Here's another question I'm wondering. My object detection is slow. I use yolo-voc.cfg network 416x416 on your fork and get 9.2s/ one picture on average. And my CPU is eight i7-7700K Core with 39.76 GFlops/computer[1]. Due to some restrictions, I cannot use GPU. According to this issue #80, I should achieve about ~0.01 FPS per 1 GFlops-SP. So I should have gotten 0.3976 FPS and ~2.5s/ one picture. Could you figure out what's the problem? Thanks a lot! [1]CPU performance

AlexeyAB commented 6 years ago

~0.01 FPS per 1 GFlops-SP - only if all CPU-resources are used.

But Darknet Yolo well optimized only for GPU, but not for CPU. I.e. Darknet doesn't use SSE3/4/AVX (SIMD) optimizations, so it slower about 3-4x times than it could be. Did you compile with OPENMP=1 in the Makefile? It will use multi-threads for CPU.


I added Yolo v2 to the OpenCV: https://github.com/opencv/opencv/pull/9705

So if you want to use Yolo on CPU then the fastest way is to use Yolo v2 that built-in OpenCV since 3.4.0 - it can process ~2.5s/ one picture and faster:

wsyzzz commented 6 years ago

Thanks for your advice! And I tried your first solution -- set OPENMP=1. Then I get results in a flash, but it shows it takes 6.2s. But it is much faster than which one shows that it takes 3.2s by my feeling... Does any trouble with the timer?

AlexeyAB commented 6 years ago

Yes, clock_t shows CPU-time instead of real steady time: https://stackoverflow.com/a/10874375/1558037

So it actually works much faster.

wsyzzz commented 6 years ago

Get it! You really help me a lot! I just need to use an another timer function!

wsyzzz commented 6 years ago

@AlexeyAB Do you mean you build two versions of Yolo v2? One is built without OpenCV, the other one is built in OpenCV 3.4, and the latter one is faster? Can the latter one support OpenCV 3.1? Thanks~

AlexeyAB commented 6 years ago

I mean that OpenCV 3.4.0 already contains Yolo v2 for CPU inside OpenCV. So you can just install OpenCV 3.4.0 without installation Darknet - and you can use the fastest version of Yolo v2 for CPU.

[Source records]
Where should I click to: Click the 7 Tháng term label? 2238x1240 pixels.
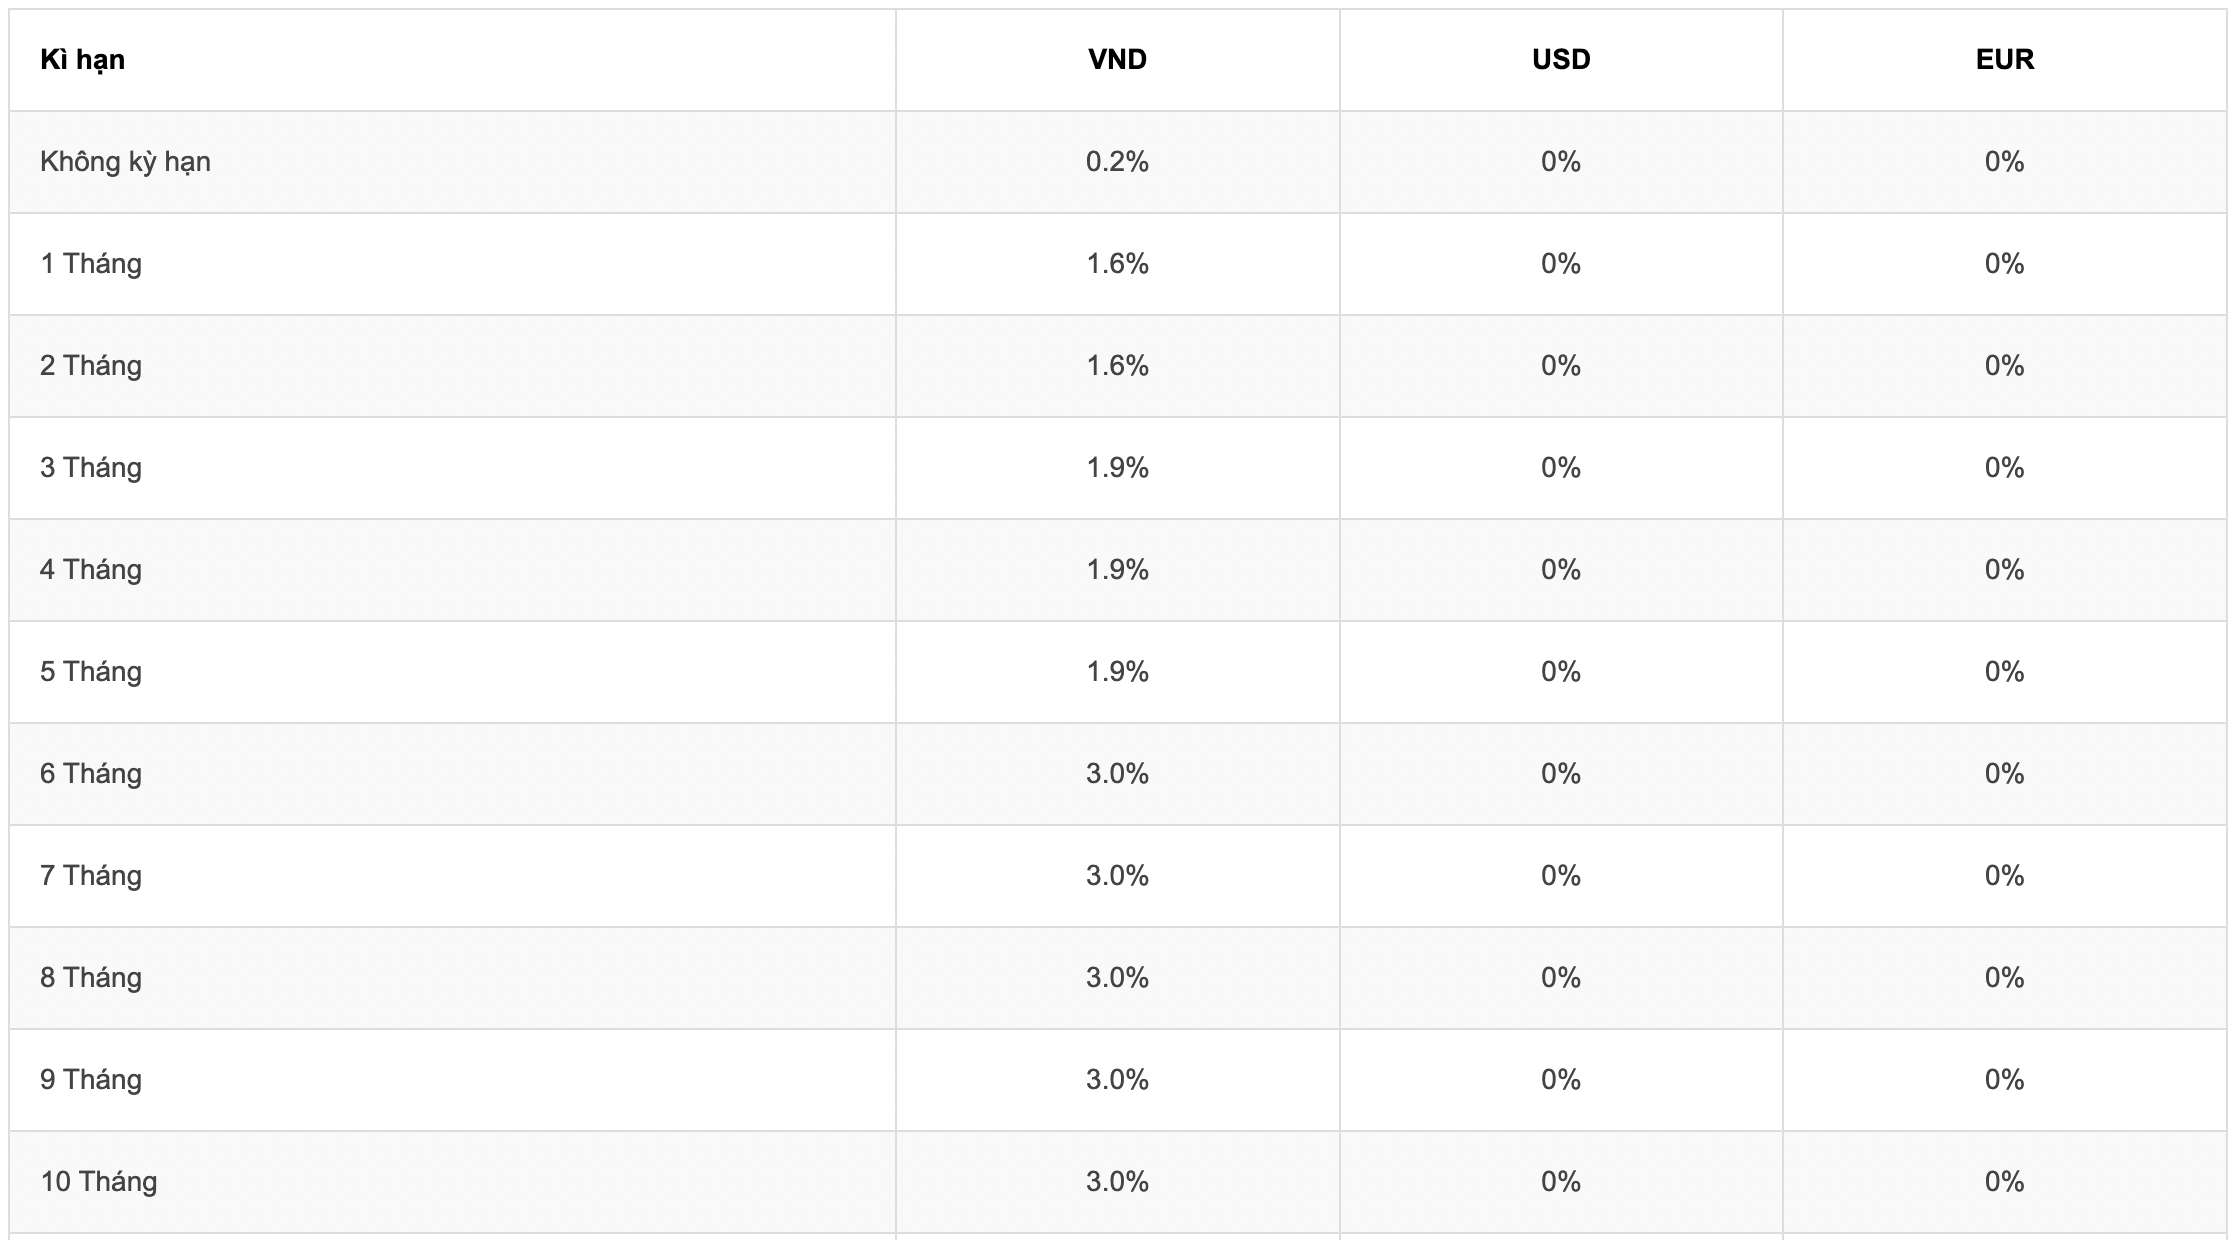pos(91,876)
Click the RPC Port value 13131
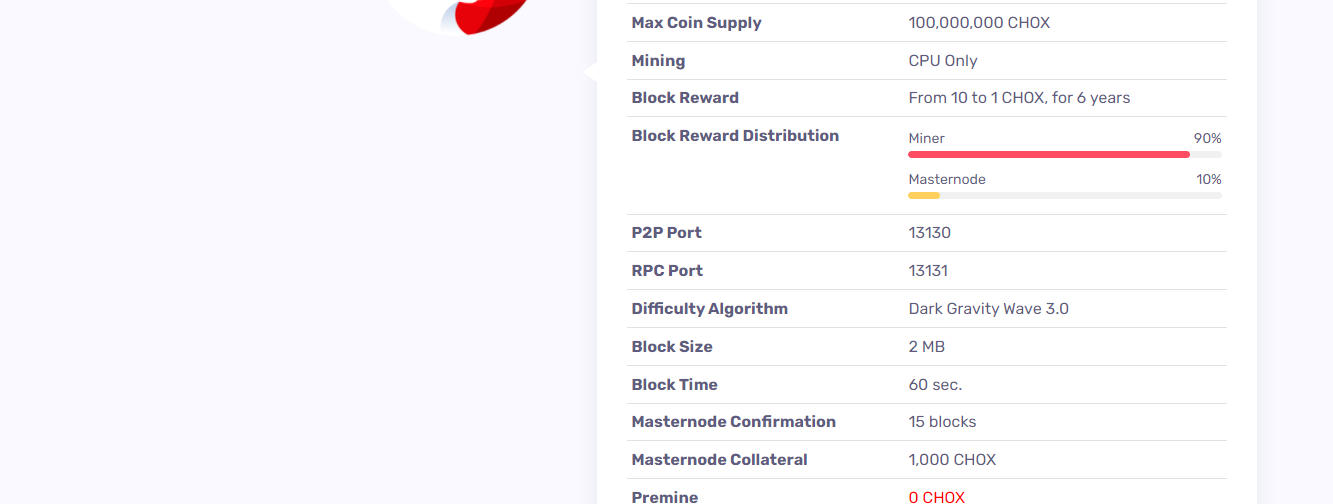Image resolution: width=1333 pixels, height=504 pixels. pos(928,271)
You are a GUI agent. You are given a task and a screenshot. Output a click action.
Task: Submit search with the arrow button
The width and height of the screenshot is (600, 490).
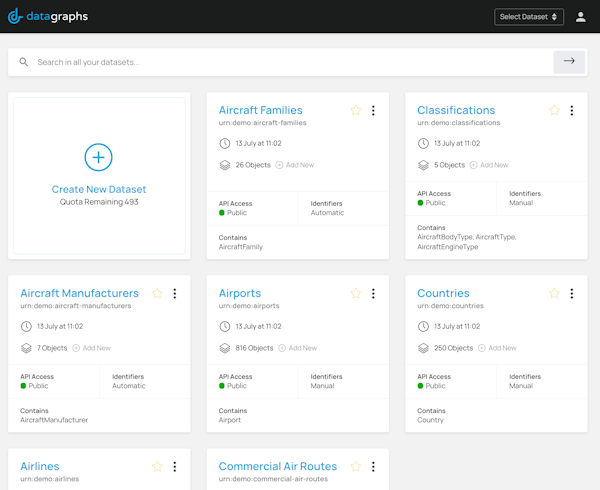(569, 61)
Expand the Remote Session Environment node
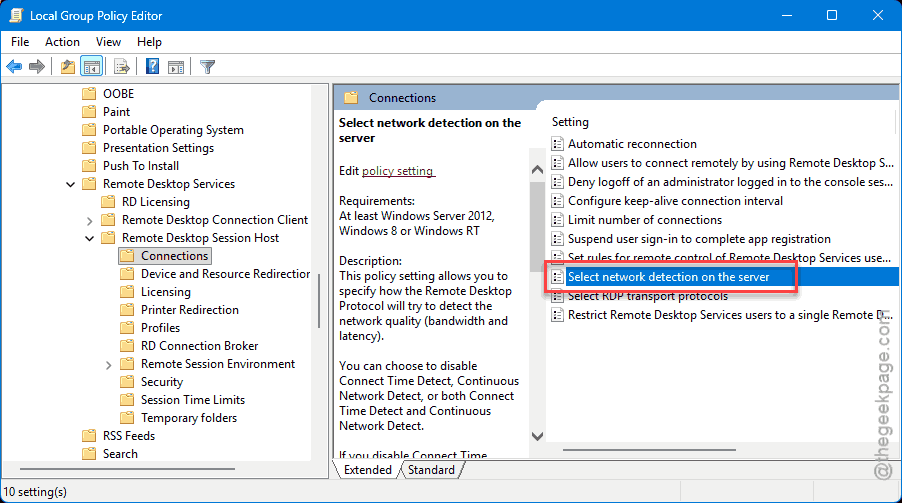This screenshot has height=503, width=902. coord(108,364)
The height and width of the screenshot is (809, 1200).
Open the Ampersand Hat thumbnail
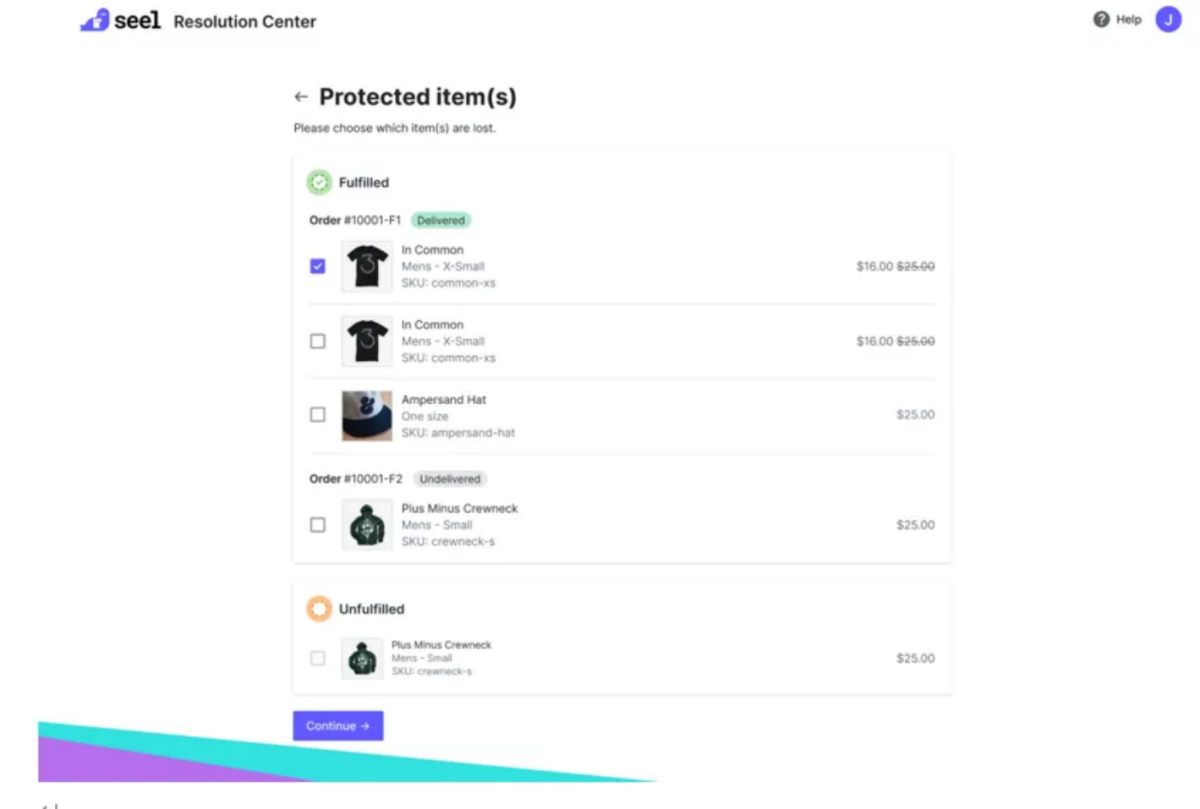click(x=366, y=415)
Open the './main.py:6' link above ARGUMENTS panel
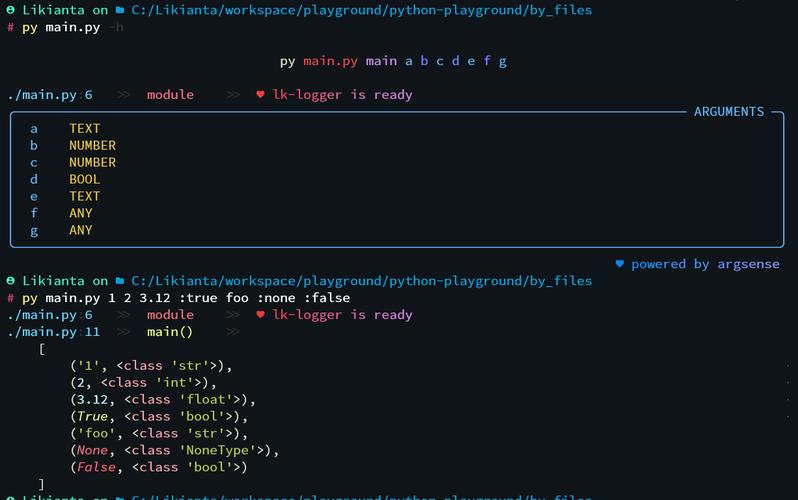Screen dimensions: 798x500 pyautogui.click(x=49, y=95)
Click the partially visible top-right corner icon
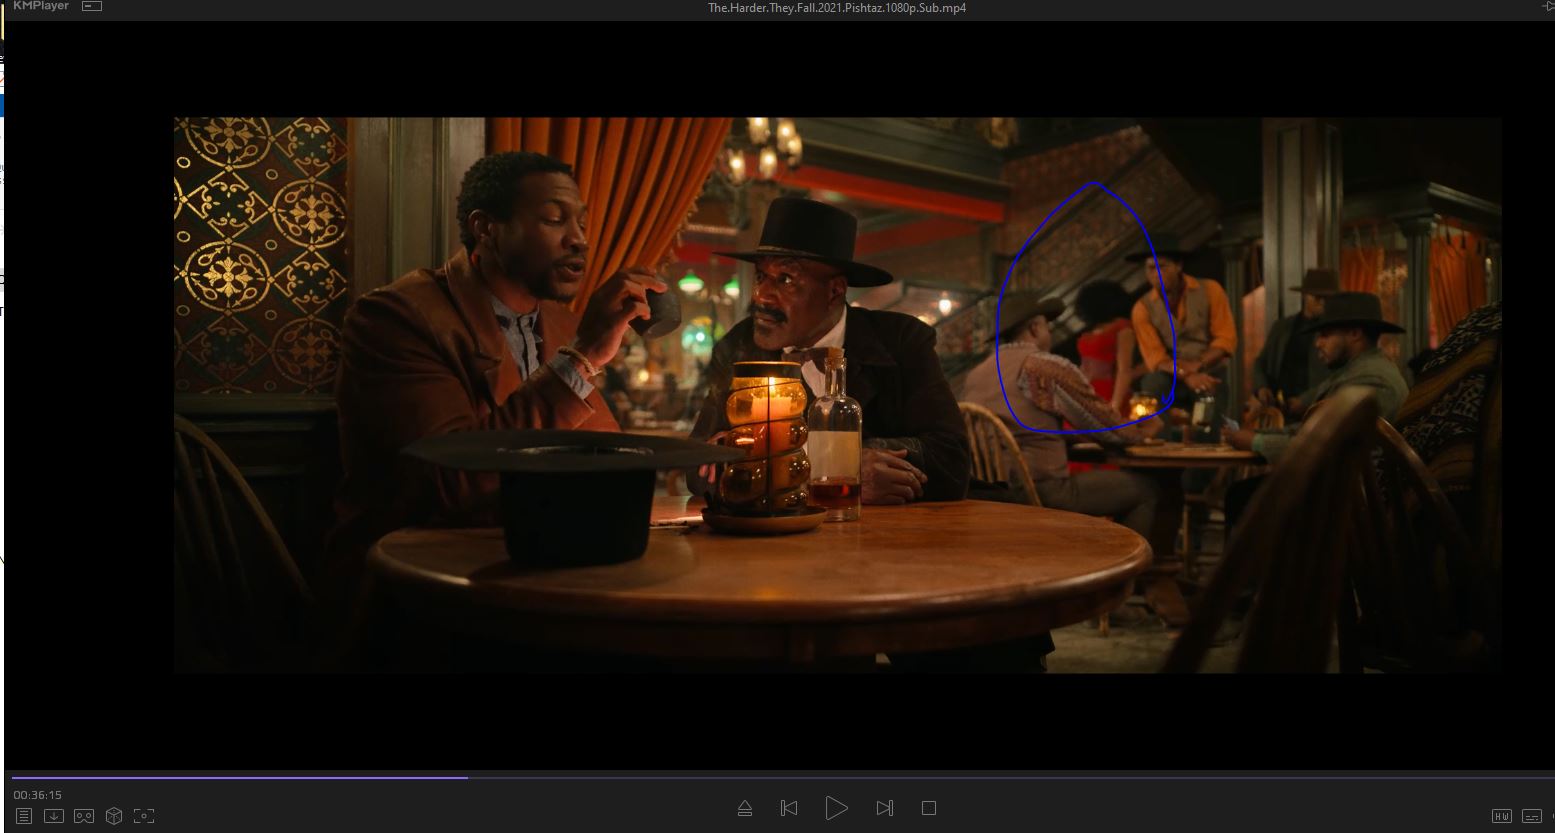The height and width of the screenshot is (833, 1555). [1549, 7]
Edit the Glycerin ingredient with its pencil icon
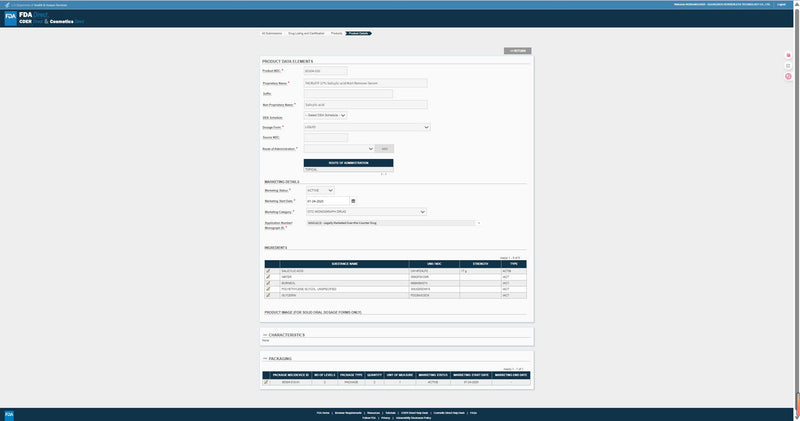The height and width of the screenshot is (421, 800). tap(267, 295)
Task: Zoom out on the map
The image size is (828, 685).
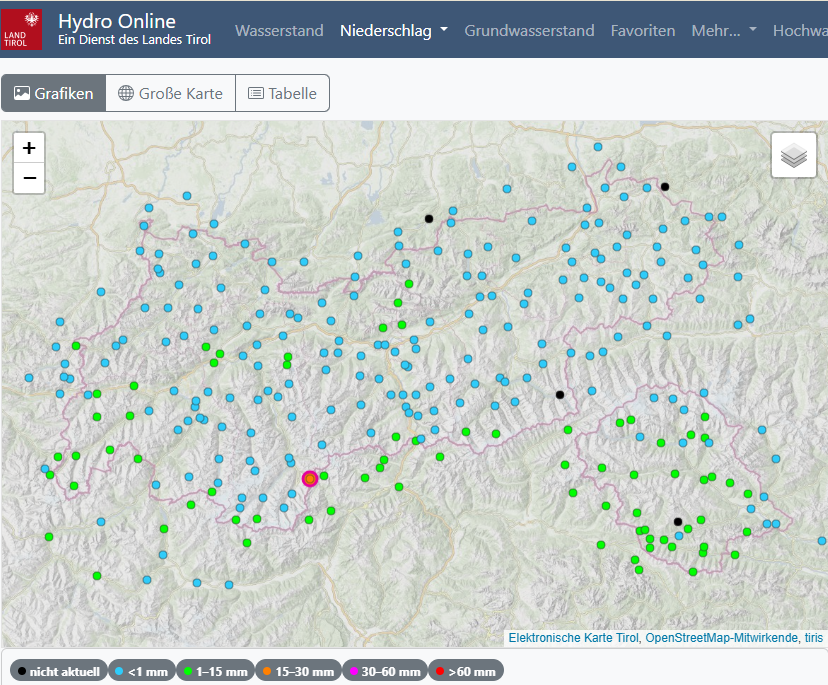Action: click(29, 178)
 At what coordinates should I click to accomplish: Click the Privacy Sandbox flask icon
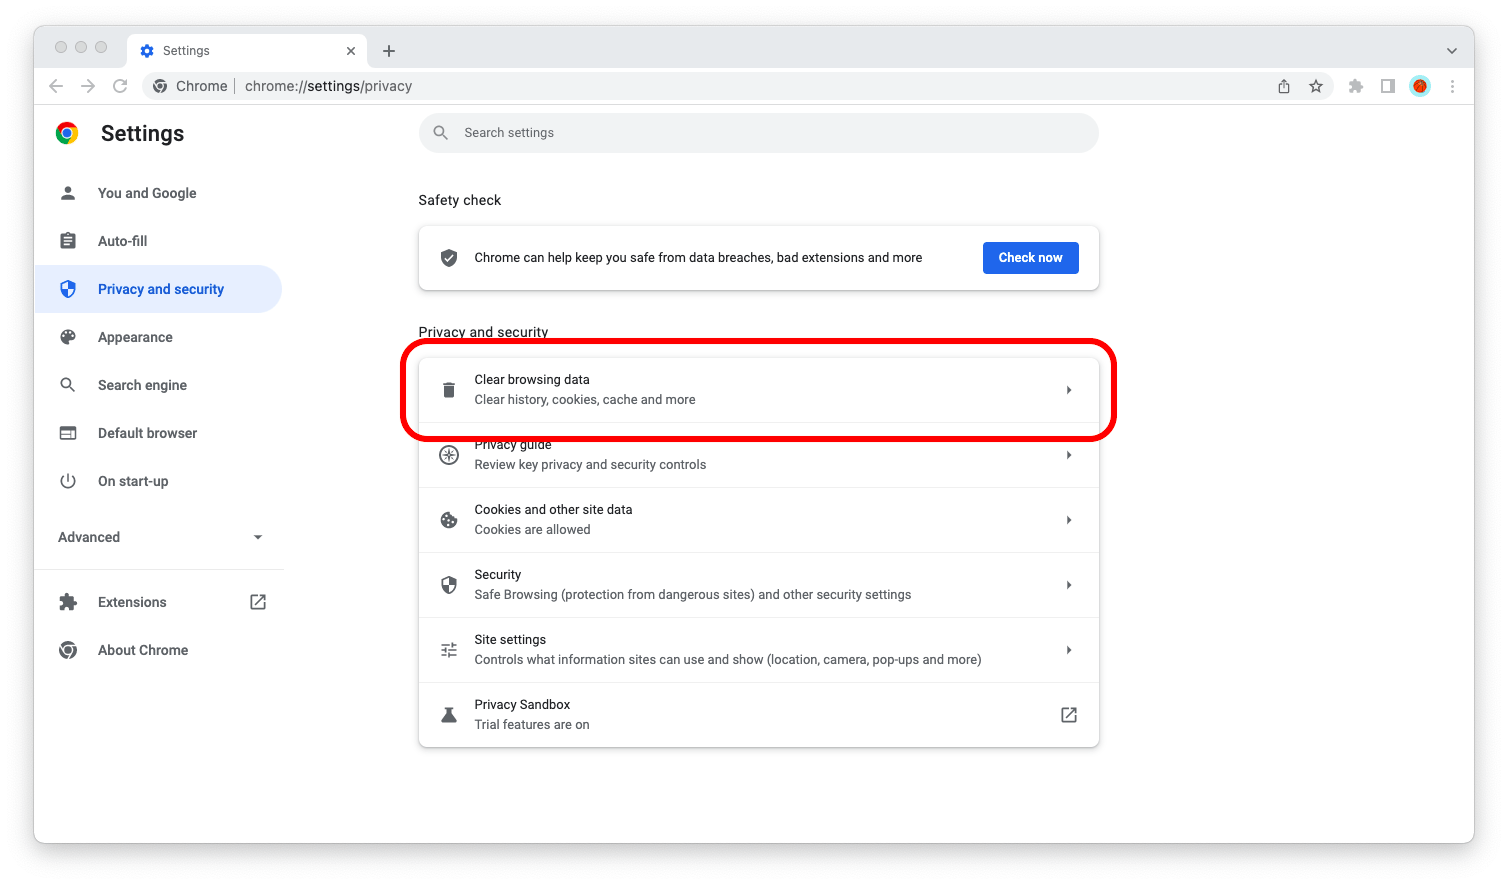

Requirement A:
Answer these questions about the forum thread on running YOLO on a CPU:
(i) Which network configuration file and input size does the first poster use?
(ii) Which setting in the Makefile does the reply suggest for multi-threaded CPU use?
(iii) According to the later reply, what does clock_t show?
Requirement B: Rewrite the records as a JSON list of strings, one per line, covering the line that contains "Click the RPC Port value 13131" through the line that contains "click(x=366, y=415)". Leave out blank lines and the pictures.
The thread and the records are unrelated to each other.

Response A:
(i) The yolo-voc.cfg network at 416x416.
(ii) OPENMP=1.
(iii) CPU time instead of real steady time.

Response B:
[
  "Click the RPC Port value 13131",
  "Image resolution: width=1333 pixels, height=504 pixels. pos(928,271)",
  "You are a GUI agent. You are given a task and a screenshot. Output a click action.",
  "Task: Submit search with the arrow button",
  "The width and height of the screenshot is (600, 490).",
  "(569, 61)",
  "Expand the Remote Session Environment node",
  "This screenshot has height=503, width=902. coord(108,364)",
  "The height and width of the screenshot is (809, 1200).",
  "Open the Ampersand Hat thumbnail",
  "click(x=366, y=415)"
]